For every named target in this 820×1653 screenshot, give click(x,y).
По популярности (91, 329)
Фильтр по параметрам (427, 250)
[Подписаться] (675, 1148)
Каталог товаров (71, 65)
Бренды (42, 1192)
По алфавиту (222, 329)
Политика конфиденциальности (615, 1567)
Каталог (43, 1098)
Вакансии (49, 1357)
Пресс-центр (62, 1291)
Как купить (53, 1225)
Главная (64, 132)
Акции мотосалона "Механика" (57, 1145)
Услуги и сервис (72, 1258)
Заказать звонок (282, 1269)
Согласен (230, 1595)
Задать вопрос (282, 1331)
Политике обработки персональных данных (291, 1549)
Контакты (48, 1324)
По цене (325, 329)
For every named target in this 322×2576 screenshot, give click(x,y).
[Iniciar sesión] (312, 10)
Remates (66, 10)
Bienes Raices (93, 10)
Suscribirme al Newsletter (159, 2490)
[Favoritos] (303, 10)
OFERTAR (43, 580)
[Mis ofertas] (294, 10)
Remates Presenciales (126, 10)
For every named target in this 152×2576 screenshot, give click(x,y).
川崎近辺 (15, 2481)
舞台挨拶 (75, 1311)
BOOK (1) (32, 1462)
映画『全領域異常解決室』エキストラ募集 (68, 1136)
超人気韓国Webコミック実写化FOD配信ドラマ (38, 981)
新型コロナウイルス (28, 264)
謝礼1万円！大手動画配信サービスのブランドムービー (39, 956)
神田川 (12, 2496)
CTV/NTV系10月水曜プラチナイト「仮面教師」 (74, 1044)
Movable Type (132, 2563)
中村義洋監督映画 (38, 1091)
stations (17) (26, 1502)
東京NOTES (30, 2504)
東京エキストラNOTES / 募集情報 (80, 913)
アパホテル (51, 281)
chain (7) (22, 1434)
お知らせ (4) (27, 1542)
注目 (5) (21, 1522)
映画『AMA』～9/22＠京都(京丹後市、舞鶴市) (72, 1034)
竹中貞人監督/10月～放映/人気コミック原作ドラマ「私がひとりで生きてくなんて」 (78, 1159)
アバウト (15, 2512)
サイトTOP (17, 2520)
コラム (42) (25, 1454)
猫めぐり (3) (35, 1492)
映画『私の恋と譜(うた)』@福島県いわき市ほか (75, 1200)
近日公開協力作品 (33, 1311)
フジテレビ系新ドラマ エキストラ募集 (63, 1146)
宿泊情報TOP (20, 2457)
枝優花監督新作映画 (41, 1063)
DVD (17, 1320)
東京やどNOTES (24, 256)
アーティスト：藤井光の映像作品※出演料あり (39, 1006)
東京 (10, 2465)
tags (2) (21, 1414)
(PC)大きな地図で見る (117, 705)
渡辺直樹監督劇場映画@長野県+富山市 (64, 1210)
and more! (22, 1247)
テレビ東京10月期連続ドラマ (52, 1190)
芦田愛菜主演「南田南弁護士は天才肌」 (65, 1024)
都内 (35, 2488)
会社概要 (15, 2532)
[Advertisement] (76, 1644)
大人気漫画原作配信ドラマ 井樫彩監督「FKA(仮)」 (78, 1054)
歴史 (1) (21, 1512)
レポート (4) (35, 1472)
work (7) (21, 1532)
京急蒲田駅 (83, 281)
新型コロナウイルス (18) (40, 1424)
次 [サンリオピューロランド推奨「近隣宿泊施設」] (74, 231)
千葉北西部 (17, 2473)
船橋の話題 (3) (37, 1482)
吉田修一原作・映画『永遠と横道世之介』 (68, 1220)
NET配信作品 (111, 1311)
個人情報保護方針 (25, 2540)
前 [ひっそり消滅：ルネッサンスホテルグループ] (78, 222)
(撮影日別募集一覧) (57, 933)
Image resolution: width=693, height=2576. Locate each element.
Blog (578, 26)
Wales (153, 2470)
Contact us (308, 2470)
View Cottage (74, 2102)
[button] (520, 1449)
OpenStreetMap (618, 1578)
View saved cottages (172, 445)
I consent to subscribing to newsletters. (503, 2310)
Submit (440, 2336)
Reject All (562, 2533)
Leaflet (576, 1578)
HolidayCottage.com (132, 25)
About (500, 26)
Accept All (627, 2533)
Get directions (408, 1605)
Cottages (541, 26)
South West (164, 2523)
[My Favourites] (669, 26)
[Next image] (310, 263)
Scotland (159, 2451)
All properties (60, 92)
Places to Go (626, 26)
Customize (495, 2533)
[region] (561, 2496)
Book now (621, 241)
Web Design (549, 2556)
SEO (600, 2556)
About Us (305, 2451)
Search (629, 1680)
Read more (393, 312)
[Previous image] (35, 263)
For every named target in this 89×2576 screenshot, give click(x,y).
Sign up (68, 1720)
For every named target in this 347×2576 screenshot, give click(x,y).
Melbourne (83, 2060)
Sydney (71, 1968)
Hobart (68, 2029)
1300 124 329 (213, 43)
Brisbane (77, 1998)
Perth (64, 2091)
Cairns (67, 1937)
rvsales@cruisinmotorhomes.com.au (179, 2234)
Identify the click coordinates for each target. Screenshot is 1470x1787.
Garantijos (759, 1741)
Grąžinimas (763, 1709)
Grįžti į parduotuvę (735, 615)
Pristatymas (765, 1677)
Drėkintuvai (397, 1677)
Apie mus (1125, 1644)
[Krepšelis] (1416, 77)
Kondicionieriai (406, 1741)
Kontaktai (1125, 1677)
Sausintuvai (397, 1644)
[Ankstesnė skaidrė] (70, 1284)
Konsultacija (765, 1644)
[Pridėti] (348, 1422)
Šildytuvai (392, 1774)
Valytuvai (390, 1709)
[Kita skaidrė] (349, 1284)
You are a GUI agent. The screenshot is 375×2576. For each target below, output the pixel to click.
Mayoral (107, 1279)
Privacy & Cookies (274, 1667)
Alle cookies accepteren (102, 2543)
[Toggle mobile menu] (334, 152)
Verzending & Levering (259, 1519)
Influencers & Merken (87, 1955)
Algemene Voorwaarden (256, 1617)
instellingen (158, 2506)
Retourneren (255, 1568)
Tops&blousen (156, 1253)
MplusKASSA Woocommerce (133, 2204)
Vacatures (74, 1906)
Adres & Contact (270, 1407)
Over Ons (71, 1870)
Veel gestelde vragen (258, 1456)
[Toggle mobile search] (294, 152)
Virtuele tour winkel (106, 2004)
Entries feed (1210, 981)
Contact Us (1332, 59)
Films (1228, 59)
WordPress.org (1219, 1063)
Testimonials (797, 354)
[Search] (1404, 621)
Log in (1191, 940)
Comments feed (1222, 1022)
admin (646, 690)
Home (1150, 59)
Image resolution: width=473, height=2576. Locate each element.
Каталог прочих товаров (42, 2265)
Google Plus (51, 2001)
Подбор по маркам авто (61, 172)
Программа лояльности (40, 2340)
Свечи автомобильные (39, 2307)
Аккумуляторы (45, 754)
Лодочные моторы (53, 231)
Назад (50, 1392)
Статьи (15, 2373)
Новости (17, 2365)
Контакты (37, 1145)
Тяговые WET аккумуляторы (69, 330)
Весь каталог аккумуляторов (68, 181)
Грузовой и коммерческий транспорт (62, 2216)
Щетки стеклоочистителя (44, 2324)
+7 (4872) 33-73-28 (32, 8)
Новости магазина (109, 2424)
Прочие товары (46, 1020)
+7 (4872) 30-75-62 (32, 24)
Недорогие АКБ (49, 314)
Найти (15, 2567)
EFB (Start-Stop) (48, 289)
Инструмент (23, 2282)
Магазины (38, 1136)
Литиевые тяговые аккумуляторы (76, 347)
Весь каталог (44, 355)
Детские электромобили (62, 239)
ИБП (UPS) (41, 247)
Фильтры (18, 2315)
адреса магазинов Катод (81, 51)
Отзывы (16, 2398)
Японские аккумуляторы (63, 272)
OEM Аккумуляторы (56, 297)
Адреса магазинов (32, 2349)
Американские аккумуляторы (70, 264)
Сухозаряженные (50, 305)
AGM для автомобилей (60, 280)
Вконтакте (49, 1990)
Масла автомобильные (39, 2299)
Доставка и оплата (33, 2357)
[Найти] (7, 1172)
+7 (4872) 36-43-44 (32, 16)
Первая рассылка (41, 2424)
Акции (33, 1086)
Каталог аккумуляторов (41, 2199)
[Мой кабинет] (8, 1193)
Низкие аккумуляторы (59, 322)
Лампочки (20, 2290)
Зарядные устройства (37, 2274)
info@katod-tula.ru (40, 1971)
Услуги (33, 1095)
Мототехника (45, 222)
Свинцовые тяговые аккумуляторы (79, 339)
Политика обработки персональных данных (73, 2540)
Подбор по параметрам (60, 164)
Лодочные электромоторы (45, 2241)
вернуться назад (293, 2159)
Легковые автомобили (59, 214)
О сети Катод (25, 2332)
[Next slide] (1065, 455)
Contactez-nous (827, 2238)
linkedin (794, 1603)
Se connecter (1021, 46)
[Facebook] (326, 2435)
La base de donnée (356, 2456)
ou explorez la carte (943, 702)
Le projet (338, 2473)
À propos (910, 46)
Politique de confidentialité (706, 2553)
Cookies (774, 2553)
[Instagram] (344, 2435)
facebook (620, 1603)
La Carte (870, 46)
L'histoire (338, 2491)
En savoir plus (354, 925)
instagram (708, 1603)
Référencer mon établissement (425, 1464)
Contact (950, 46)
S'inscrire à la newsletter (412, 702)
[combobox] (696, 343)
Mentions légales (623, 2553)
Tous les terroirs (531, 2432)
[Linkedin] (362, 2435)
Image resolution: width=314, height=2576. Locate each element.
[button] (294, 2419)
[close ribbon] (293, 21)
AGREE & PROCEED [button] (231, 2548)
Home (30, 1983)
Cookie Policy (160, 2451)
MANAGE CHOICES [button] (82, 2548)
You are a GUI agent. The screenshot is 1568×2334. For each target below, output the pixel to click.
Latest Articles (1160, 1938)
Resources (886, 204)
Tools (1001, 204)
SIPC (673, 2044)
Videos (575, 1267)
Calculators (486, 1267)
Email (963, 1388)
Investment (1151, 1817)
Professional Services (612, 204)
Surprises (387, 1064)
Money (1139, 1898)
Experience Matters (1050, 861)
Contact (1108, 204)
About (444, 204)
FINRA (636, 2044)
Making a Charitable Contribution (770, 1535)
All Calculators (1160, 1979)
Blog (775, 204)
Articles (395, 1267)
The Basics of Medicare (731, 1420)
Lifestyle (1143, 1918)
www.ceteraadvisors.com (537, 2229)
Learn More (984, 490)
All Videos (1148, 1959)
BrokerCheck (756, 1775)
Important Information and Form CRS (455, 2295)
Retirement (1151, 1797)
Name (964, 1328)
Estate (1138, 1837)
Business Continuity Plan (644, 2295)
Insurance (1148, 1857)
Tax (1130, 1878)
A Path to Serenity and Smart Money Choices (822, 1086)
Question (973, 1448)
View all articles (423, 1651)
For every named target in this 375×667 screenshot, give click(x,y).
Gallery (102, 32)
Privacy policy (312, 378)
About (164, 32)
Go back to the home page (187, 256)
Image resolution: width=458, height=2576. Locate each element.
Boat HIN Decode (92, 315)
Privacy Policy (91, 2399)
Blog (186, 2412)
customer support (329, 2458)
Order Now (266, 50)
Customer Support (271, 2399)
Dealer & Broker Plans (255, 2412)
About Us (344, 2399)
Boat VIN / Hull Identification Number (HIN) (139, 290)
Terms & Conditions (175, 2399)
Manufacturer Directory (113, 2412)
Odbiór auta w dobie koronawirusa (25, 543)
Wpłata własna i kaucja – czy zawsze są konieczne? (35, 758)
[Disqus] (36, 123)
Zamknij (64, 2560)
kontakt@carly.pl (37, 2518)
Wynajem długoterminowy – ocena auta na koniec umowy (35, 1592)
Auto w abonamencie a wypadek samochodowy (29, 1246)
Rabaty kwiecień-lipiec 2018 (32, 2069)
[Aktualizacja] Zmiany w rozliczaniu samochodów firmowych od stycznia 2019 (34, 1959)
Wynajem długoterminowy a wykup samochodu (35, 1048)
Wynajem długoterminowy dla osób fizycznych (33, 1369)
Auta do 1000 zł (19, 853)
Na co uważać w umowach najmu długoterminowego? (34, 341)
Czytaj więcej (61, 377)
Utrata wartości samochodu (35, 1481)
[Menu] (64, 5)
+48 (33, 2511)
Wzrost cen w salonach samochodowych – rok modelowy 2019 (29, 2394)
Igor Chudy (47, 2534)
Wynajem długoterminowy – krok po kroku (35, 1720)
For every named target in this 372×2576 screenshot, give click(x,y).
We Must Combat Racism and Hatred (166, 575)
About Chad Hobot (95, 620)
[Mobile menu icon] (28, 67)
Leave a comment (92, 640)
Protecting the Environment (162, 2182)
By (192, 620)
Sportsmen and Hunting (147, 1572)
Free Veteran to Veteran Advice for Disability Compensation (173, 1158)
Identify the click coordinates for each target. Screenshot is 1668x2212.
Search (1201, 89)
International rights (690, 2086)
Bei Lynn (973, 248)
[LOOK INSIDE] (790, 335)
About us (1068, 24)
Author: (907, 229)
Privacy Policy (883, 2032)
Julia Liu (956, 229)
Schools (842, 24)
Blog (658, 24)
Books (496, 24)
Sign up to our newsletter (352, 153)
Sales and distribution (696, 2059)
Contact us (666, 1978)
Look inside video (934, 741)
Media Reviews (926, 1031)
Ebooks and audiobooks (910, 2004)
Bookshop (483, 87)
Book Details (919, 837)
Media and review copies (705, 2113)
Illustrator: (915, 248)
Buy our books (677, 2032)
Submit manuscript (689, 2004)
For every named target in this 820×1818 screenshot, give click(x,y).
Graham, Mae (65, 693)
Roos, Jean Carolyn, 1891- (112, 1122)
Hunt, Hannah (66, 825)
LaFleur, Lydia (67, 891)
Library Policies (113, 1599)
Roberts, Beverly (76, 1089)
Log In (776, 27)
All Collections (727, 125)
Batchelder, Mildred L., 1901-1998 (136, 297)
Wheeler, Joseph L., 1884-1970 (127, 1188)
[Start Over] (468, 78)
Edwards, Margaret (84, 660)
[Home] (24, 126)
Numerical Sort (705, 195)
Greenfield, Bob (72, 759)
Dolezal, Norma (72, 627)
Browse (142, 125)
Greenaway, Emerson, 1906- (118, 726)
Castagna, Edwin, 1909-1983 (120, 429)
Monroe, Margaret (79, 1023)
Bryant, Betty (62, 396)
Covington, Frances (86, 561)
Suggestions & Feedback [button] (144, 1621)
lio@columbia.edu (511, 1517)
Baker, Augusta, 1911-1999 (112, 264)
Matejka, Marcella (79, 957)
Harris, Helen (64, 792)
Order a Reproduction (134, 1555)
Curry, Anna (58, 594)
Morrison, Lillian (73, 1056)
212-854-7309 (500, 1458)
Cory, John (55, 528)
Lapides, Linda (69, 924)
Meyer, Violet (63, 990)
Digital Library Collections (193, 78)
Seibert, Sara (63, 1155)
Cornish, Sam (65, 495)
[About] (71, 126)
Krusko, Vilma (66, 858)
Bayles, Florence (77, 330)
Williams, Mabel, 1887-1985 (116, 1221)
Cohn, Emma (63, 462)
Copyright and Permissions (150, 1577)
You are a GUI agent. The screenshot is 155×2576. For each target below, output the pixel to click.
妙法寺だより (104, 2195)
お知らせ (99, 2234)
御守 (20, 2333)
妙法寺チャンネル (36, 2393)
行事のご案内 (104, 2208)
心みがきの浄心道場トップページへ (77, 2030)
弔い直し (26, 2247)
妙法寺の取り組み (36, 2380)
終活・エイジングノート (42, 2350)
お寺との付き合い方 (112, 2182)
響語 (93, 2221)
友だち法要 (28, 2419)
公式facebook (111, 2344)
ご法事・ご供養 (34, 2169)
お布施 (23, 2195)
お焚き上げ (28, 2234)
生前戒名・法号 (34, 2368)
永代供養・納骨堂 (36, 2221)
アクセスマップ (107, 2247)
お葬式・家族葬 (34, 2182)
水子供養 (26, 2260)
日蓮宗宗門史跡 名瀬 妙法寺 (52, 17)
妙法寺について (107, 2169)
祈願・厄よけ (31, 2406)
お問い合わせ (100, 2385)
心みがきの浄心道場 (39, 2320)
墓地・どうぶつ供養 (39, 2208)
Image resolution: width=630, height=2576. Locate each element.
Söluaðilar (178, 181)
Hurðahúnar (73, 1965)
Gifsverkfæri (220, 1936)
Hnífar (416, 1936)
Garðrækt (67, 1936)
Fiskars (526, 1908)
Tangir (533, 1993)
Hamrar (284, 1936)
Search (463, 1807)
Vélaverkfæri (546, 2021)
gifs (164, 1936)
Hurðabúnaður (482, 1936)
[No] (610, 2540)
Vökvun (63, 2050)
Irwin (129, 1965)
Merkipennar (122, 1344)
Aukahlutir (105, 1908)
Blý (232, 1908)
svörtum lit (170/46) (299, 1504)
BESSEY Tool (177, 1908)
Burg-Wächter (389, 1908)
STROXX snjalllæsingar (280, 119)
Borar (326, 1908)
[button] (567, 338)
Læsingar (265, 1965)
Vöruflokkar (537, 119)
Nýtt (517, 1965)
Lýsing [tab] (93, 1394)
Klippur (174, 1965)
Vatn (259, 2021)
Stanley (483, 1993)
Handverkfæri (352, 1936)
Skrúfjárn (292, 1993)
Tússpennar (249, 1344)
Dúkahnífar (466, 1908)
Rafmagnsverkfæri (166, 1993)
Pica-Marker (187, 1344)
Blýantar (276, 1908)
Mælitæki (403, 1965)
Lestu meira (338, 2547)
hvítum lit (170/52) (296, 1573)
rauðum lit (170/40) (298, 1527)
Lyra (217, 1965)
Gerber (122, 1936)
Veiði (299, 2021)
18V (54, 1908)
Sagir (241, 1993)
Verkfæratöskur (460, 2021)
= = = = = = =
◆ **REQUIRED WORK**:
Reproduce only this range: the first line of the data above through the line with "Пресс-центр (62, 1291)", both included, exactly as written.

◆ **EXPECTED OUTPUT**:
For every named target in this 820×1653 screenshot, give click(x,y).
По популярности (91, 329)
Фильтр по параметрам (427, 250)
[Подписаться] (675, 1148)
Каталог товаров (71, 65)
Бренды (42, 1192)
По алфавиту (222, 329)
Политика конфиденциальности (615, 1567)
Каталог (43, 1098)
Вакансии (49, 1357)
Пресс-центр (62, 1291)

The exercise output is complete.